One of the most useful skills to have is to be able to direct our curiosity. To many of us, curiosity often appears as some kind of spontaneous miracle: a spark just happens, seemingly from far beyond our control, and we find ourselves swept up by it. Perhaps someone with knowledge and charisma can ignite our interest in a specific topic for a time, but often, when we reach a satisfactory level of understanding, or after a bit of time has passed, our curiosity fades.
But making intentional use of our curiosity can help maintain our engagement in difficult tasks, see the limits of our understanding, gain insights, sustain relationships, and fuel our learning. In short, it can make high school (and work life, whether now or later) both easier and more interesting.
Rather than waiting for teachers, peers, or current events to persuade you that they are interesting, you can take responsibility for your own curiosity. If you don’t, who ever will? Here are some tools to develop and direct your curiosity.
1. Courageous Imperfection
In order to be curious about something, the first step is to be imperfect — to not know everything already. After all, what is there to investigate, to question, to puzzle over and wonder at, if we’ve assembled a complete understanding of the world around us? I find, even as an adult free from much of the status stresses of high school, that not knowing something that I “ought” to know is indeed embarrassing. It can be easier to spend more energy avoiding that embarrassment than learning new things. It takes a lot of courage to admit that we don’t know something, and we simply can’t be curious without being honest that we don’t know it all.
2. Open Expectations
Just as we don’t want to close ourselves off from wonder by assuming that we already have all the information we need, we also don’t want to limit our learning experiences by bringing expectations of what we should be getting out of them. On one level, I may know with some certainty what is going to happen for the rest of my day: I’ll go for a walk, then do some homework, then eat one of my families’ weeknight dinners, and so on. On another level, each of those events could lead to a discovery: who put that monument in the local park that I walk through? Why are history assignments so compelling some days (and so not on other days)? How hard is it to make the sauce that goes with this meal and why or why don’t we use it for any other dishes? To be curious, we need to be open to surprise and avoid functional fixedness.

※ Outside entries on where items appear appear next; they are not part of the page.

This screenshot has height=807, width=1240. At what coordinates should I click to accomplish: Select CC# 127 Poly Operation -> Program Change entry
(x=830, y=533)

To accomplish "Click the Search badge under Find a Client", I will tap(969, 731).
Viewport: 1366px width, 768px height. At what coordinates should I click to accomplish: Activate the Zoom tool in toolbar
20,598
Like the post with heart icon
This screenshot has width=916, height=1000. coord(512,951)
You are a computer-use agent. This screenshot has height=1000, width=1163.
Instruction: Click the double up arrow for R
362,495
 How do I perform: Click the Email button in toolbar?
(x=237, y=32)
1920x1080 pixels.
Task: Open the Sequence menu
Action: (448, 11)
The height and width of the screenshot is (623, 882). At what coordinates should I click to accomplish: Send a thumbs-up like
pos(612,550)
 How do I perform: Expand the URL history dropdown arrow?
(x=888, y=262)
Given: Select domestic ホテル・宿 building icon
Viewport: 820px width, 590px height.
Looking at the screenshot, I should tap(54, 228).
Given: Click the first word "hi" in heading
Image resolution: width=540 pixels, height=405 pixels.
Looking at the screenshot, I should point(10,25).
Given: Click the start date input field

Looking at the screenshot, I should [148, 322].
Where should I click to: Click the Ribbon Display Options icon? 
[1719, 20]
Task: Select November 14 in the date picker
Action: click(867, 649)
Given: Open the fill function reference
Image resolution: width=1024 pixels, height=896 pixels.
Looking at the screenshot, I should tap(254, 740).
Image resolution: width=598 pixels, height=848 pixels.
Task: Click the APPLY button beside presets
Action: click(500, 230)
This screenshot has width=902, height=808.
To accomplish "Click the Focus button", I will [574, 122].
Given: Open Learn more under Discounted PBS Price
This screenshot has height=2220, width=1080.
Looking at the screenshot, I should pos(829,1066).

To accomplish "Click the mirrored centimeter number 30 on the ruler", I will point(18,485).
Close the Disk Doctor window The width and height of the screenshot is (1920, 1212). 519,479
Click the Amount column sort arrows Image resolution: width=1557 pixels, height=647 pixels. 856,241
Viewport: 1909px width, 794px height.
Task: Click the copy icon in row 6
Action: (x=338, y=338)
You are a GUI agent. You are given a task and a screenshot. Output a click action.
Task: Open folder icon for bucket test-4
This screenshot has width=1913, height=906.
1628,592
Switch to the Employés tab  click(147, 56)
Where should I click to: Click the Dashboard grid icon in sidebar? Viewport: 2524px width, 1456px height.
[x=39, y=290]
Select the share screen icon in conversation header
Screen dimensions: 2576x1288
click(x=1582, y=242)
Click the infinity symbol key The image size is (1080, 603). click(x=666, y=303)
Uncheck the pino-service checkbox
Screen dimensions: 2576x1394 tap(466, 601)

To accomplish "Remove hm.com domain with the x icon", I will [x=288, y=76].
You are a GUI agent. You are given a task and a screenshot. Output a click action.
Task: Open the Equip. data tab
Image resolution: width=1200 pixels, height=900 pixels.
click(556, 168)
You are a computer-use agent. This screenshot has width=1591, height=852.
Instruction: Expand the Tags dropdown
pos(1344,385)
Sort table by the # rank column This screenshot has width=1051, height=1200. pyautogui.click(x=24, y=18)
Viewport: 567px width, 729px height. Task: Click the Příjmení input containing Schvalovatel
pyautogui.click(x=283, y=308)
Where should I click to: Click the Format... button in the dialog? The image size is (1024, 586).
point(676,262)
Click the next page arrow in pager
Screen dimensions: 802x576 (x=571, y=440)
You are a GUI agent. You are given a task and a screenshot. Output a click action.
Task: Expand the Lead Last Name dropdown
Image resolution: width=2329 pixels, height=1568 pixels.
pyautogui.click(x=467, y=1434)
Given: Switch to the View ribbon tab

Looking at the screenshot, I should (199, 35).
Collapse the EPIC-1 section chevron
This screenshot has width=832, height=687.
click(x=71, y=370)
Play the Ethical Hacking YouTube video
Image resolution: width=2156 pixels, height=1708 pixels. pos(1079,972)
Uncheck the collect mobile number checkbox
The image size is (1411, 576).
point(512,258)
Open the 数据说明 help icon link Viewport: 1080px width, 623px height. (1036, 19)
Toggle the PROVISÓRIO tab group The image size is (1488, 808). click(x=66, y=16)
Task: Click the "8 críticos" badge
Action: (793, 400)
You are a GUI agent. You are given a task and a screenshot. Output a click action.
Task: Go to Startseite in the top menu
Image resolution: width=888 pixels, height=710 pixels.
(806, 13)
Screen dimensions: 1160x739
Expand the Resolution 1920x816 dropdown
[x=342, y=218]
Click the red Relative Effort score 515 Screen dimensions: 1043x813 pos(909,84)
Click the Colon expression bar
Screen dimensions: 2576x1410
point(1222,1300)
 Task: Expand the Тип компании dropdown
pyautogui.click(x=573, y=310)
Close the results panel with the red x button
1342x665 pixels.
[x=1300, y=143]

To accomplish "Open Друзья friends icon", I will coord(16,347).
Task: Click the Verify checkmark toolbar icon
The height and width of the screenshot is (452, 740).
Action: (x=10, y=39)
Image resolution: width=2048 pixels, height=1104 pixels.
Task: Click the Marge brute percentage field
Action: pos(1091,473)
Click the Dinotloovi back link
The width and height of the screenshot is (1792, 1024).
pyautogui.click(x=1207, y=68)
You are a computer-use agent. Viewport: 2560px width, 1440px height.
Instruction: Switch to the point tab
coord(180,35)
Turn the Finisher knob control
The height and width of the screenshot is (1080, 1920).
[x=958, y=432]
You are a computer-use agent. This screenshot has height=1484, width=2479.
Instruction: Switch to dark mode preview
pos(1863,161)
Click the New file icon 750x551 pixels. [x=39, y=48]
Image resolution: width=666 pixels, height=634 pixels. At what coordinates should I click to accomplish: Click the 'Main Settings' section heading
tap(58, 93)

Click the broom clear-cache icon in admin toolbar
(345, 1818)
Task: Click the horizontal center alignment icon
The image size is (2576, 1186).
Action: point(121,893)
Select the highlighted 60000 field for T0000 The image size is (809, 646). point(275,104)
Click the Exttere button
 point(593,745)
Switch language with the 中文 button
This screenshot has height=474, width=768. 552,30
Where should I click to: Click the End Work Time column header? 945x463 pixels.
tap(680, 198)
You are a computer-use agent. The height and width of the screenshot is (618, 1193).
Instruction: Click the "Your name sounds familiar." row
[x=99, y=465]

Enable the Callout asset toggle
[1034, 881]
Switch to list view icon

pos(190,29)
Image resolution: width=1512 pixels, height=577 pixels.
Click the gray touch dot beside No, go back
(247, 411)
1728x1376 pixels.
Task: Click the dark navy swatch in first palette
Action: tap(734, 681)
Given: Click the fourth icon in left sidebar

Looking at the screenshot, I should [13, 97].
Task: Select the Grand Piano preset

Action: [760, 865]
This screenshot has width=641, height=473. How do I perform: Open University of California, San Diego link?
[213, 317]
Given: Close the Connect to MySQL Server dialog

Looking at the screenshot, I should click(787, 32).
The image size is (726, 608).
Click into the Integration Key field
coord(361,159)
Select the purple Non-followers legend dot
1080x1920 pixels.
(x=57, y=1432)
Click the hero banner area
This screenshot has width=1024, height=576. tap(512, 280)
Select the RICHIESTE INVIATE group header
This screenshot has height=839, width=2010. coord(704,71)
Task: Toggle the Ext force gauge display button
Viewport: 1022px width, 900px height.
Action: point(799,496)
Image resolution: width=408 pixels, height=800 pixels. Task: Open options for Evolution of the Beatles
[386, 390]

When you find yourself curious about something, pay very close attention. Sure, the overall context is part of what’s going on, whether that’s, say, a video game, something that a friend or teacher mentioned, or a song lyric, a line in a story that you happened to come across. Yes, that’s important, but that’s not the whole story. Think about what you were doing, how your body felt, whether the moment went by in a chaotic blur of ideas or if you savored each detail. As with many skills, curiosity requires both pattern recognition and engagement. In other words, you need clear information about both the details that make up a pattern and to observe your own reaction to whatever caught your attention.
4. Questions That Spark Curiosity
Asking questions is curiosity in action. Curiosity is all about the desire to learn — to go from lacking some particular skill or knowledge to mastering that skill or knowledge. Questions are how we navigate from one place — the beginning place of lacking — to another — somewhere along the journey when we achieve mastery.
We’re often told about W-questions: who, what, when, where, why (and how). Here’s a question you may not have asked about this list: which type of question is your favorite? Which one makes the hair on your neck stand up? Which one makes you lean forward, a flutter of vitality in your chest? And which one make your eyelids heavy? If you love learning about the people who shaped the ideas or history that we learn about in school, try to see how many “who” questions you can write down in a class or during a day. The surprising thing here is that often, if you tug at one question type (“who came up with combinatorics?”), other questions will attach themselves (“what purpose could this idea possibly have served?”), and you’ll soon be exploring the world of combinatorics without ever having necessarily set out to do so!
5. Watch Your Language
One easy way to invite more curiosity into your life is simply to add some vocabulary that will provoke your brain to be curious. When you start to say “I don’t know,” perhaps just add “yet” at the end. Or “I don’t know, but I wonder” or “I don’t know, but I’d love to look it up.” Relatedly, I ripped off a great tip from author Elizabeth Gilbert, which is that whenever anything happens, rather than telling myself that it is bad or good, I simply label it as “interesting.” If I say “my weekend was boring,” and someone asks me to say more, then my mind will search what it knows for signs of boredom. If I say “my weekend was interesting” then, interesting or not, I’m going to go digging for an answer to justify my judgment. You can even use it as a response when peers share about their hobbies. I have navigated plenty of networking events and weddings — and learned a lot along the way — by saying little else other than “Interesting, tell me more!”
6. Presence and Practice
Like most skills, curiosity is a daily practice. It’s a muscle that can grow stronger or can atrophy from use or lack thereof — but it is a particularly delicate one that’s easy to injure. When you lack curiosity about someone or something in your environment, simply notice. I find that if I chastise myself for being boring and uninterested, it can be harder to find the emotional space and openness to be curious about something later. Fortunately, caring for our curiosity often makes our lives more engaging, likable, and fun, and who doesn’t love fun?